Only those lines from the one with "Given: Click the calendar" through the last line of the material belong in the answer, each repeated exactly.

◆ **RAW DATA**:
::::
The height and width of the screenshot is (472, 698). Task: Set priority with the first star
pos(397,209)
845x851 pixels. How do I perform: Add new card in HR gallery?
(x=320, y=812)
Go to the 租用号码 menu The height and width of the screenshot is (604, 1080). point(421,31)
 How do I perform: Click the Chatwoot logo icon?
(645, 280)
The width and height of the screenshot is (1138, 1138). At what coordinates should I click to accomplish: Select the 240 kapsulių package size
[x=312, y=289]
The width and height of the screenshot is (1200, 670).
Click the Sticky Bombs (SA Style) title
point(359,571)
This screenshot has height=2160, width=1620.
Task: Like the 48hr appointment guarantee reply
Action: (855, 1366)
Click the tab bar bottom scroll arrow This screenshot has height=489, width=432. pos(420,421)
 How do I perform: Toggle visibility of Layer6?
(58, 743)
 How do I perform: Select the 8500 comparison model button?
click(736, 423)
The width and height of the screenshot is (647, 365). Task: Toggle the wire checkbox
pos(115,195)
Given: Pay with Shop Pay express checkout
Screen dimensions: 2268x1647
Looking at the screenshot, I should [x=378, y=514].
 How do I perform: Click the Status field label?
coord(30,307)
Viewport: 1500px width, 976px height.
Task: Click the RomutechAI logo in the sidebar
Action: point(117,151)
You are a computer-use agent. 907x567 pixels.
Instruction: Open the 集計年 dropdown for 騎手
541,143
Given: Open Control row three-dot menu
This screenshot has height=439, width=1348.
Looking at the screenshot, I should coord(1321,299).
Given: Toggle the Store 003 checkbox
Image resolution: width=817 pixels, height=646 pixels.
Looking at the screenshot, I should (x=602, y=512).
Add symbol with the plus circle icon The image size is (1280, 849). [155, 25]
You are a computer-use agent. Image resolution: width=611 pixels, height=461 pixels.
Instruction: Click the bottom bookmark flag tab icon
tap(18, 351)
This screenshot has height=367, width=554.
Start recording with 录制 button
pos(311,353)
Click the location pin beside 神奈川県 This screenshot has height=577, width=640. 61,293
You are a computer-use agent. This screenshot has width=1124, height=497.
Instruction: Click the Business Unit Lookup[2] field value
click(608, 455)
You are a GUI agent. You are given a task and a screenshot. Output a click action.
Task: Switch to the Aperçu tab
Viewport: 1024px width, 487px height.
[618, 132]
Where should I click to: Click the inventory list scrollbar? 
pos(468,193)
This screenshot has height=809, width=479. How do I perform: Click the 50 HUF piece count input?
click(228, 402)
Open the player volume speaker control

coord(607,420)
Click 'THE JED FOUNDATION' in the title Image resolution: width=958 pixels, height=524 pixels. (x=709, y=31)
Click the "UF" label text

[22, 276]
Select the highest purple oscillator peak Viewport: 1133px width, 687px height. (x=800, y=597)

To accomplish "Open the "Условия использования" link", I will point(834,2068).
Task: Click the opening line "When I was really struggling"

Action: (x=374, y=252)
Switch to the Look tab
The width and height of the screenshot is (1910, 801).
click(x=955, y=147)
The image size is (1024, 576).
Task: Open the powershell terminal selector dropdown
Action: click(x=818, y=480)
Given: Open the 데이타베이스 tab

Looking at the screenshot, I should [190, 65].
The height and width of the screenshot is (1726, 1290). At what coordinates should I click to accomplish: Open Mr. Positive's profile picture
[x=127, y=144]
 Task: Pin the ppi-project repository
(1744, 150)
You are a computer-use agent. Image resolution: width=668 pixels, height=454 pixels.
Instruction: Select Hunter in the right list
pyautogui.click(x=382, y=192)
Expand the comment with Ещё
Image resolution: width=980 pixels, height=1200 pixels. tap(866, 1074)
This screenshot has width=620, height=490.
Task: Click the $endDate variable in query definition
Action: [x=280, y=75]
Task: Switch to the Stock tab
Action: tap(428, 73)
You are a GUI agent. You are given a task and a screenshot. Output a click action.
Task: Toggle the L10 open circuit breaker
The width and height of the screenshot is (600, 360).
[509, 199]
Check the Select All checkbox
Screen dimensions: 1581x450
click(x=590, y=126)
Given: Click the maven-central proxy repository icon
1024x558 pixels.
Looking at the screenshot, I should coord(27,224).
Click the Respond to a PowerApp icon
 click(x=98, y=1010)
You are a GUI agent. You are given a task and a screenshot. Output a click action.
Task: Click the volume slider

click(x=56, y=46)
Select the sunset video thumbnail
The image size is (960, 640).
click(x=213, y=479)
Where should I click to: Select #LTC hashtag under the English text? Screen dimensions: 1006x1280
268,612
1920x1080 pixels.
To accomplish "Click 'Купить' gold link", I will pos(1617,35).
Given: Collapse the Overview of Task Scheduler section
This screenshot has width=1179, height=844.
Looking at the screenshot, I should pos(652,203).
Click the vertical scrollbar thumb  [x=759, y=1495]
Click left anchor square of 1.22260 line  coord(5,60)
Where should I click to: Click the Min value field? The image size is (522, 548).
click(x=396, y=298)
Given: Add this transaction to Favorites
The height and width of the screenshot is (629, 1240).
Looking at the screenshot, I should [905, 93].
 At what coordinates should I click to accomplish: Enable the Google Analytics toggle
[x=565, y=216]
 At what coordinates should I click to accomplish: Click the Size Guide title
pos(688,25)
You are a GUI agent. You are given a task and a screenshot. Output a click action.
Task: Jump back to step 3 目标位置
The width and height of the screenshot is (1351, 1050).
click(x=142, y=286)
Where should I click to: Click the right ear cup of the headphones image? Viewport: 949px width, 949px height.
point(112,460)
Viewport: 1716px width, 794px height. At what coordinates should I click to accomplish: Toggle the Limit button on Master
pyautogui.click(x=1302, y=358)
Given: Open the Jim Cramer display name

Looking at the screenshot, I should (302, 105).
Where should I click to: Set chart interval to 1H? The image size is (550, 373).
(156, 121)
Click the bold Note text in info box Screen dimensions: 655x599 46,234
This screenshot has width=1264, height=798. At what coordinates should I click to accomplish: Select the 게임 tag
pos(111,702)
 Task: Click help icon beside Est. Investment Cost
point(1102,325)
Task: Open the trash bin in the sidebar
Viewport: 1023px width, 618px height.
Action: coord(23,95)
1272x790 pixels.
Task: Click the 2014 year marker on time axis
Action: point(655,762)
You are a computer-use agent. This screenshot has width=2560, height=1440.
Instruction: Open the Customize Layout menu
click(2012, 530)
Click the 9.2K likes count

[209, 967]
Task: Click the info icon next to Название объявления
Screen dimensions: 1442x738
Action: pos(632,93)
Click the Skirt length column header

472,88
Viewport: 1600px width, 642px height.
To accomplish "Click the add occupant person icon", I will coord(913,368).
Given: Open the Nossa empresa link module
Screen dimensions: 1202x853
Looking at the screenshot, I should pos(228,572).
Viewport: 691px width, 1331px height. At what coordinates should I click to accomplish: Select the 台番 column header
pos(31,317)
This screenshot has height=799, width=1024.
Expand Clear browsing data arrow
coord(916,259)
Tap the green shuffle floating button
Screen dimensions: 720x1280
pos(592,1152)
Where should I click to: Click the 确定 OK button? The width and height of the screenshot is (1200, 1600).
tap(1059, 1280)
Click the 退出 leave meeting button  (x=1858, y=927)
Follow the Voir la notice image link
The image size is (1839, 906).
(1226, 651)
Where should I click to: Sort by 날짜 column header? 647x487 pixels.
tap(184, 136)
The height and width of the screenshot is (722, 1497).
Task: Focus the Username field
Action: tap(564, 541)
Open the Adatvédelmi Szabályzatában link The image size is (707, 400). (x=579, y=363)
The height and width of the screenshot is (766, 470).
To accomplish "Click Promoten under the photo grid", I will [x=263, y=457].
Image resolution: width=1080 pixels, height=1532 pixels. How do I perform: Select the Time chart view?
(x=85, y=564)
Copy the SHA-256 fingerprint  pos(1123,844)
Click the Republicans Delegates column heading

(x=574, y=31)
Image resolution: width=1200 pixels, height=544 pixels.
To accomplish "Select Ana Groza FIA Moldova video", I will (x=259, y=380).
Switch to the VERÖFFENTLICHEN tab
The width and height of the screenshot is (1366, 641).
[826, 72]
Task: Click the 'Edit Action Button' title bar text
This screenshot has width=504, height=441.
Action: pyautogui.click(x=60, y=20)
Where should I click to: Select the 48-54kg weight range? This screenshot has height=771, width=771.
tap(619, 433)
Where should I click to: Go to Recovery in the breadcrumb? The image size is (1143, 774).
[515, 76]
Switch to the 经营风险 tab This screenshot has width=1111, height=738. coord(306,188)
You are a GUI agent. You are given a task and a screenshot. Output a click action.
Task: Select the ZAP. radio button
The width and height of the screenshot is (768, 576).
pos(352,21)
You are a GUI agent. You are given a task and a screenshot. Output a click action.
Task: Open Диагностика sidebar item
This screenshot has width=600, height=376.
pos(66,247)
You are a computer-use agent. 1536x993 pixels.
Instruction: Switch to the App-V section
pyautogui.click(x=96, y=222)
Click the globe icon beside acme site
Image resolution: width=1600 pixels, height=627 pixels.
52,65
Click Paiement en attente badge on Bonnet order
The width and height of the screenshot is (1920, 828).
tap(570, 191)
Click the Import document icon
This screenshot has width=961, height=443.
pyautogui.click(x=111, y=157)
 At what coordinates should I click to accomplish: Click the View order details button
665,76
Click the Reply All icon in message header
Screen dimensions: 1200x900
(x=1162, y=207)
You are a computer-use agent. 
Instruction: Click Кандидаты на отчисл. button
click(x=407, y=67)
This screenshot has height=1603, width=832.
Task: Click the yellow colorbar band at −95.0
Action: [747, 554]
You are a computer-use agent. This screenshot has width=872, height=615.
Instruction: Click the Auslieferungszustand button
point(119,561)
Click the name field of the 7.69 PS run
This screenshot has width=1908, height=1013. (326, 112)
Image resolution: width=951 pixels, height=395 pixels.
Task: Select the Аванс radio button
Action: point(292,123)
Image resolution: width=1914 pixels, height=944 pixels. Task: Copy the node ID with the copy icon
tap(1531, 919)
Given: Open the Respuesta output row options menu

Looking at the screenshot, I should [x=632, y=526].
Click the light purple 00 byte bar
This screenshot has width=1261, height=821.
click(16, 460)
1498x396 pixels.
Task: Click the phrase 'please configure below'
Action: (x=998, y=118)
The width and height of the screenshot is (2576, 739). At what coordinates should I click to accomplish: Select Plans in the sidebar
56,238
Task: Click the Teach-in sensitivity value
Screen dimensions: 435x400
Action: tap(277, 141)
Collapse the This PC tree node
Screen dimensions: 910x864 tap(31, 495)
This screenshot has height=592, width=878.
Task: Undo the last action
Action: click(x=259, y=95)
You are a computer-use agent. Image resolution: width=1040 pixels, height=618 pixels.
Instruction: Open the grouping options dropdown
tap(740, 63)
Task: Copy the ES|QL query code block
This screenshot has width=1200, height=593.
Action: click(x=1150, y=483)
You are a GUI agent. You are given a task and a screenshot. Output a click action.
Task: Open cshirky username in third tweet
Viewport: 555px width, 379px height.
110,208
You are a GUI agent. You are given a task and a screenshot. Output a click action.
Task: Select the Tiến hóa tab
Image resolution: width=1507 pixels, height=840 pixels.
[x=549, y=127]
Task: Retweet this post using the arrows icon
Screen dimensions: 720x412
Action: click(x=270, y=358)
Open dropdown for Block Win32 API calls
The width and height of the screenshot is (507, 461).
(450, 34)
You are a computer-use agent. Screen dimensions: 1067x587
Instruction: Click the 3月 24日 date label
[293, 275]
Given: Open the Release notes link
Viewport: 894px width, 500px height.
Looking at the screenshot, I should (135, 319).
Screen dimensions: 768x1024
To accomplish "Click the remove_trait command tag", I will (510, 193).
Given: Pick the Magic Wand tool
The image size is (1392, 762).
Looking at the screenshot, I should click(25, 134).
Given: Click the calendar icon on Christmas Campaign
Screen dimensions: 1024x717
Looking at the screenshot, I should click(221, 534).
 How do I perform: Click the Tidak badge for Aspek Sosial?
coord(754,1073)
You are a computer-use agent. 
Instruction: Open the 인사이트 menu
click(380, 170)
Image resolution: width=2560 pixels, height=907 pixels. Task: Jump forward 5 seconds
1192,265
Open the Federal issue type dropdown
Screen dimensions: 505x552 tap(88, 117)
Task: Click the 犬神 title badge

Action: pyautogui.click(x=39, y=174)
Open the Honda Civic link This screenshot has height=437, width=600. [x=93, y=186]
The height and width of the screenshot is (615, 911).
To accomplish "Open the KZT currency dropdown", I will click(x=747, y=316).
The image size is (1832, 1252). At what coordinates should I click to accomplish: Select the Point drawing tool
::::
◆ **RESPONSE AREA**:
Given: Click the calendar icon on Christmas Campaign
Screen dimensions: 1024x717
Looking at the screenshot, I should click(221, 534).
 How do I perform: Click the Tidak badge for Aspek Sosial?
coord(754,1073)
You are a computer-use agent. 
Instruction: Open the 인사이트 menu
click(380, 170)
Image resolution: width=2560 pixels, height=907 pixels. Task: Jump forward 5 seconds
1192,265
Open the Federal issue type dropdown
Screen dimensions: 505x552 tap(88, 117)
Task: Click the 犬神 title badge

Action: pyautogui.click(x=39, y=174)
Open the Honda Civic link This screenshot has height=437, width=600. [x=93, y=186]
The height and width of the screenshot is (615, 911).
To accomplish "Open the KZT currency dropdown", I will click(x=747, y=316).
The image size is (1832, 1252). At what coordinates should I click to accomplish: Select the Point drawing tool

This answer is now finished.